The Christian community in Iran, he said was deeply saddened by this blasphemous act but the reaction was peaceful. “We did not take it as seriously. I personally told the government that what was done by that daily was wrong. I pointed out, how can there be amity among Iranian citizens of different faith if their prophets were blasphemed by the media. I declined to participate in a dialogue of religions and refused an interview on the state-run TV to vent the feelings of the community,” he disclosed. “In so many Islamic countries, Jesus Christ has been blasphemed. Why Christians do not demonstrate?

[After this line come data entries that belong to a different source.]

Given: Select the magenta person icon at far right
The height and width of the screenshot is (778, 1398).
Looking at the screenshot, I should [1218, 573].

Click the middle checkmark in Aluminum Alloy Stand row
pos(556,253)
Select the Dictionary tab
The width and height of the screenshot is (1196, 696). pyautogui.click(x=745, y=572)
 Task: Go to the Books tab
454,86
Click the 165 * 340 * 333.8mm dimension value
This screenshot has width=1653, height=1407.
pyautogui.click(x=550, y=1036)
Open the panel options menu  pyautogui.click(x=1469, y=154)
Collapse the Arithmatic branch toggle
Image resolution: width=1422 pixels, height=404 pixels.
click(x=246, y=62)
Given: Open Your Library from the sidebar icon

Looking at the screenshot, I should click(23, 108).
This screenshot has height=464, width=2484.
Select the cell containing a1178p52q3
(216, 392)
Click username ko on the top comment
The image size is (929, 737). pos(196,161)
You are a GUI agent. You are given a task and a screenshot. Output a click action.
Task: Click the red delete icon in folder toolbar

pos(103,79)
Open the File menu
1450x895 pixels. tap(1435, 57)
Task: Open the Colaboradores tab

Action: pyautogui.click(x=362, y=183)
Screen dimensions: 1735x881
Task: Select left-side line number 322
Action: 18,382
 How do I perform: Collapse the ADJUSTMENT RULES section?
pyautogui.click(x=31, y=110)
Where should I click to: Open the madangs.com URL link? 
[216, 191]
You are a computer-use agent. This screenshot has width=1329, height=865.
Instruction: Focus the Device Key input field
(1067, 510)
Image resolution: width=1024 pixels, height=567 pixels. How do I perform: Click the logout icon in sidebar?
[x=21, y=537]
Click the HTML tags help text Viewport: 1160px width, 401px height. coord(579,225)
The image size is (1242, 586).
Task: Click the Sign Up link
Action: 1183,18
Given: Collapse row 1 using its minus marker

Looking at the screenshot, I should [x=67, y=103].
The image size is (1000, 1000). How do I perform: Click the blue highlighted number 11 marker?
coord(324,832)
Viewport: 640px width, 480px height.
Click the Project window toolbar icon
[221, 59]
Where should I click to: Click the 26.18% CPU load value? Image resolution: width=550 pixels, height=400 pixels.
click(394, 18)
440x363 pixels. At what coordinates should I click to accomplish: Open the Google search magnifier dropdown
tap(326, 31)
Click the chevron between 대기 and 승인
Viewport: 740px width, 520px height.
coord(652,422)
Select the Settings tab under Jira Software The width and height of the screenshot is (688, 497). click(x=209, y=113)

In the Christian world, there is no media censorship while there are a few Muslim countries that do not have press censorship,” he added. When told that Islam strictly forbids any form of imagery, Archbishop Sarkissian pointed out, Muslims also indulge in photography.


 


He said, there was an urgent need to educate the media against insulting holy icons of all faiths since they only tend to create animosity among the public while dealing serious setbacks to the dialogue of religions, which was crucial. The media should be made fully aware of the consequences that result from such blaspheming of any community's holy figures and prophets. Sarkissian, at the Doha 4th Conference for Religious Dialogue yesterday gave a presentation on the problems faced by religious leaders in approaching the media to respect prophets held sacred by believers of different religions.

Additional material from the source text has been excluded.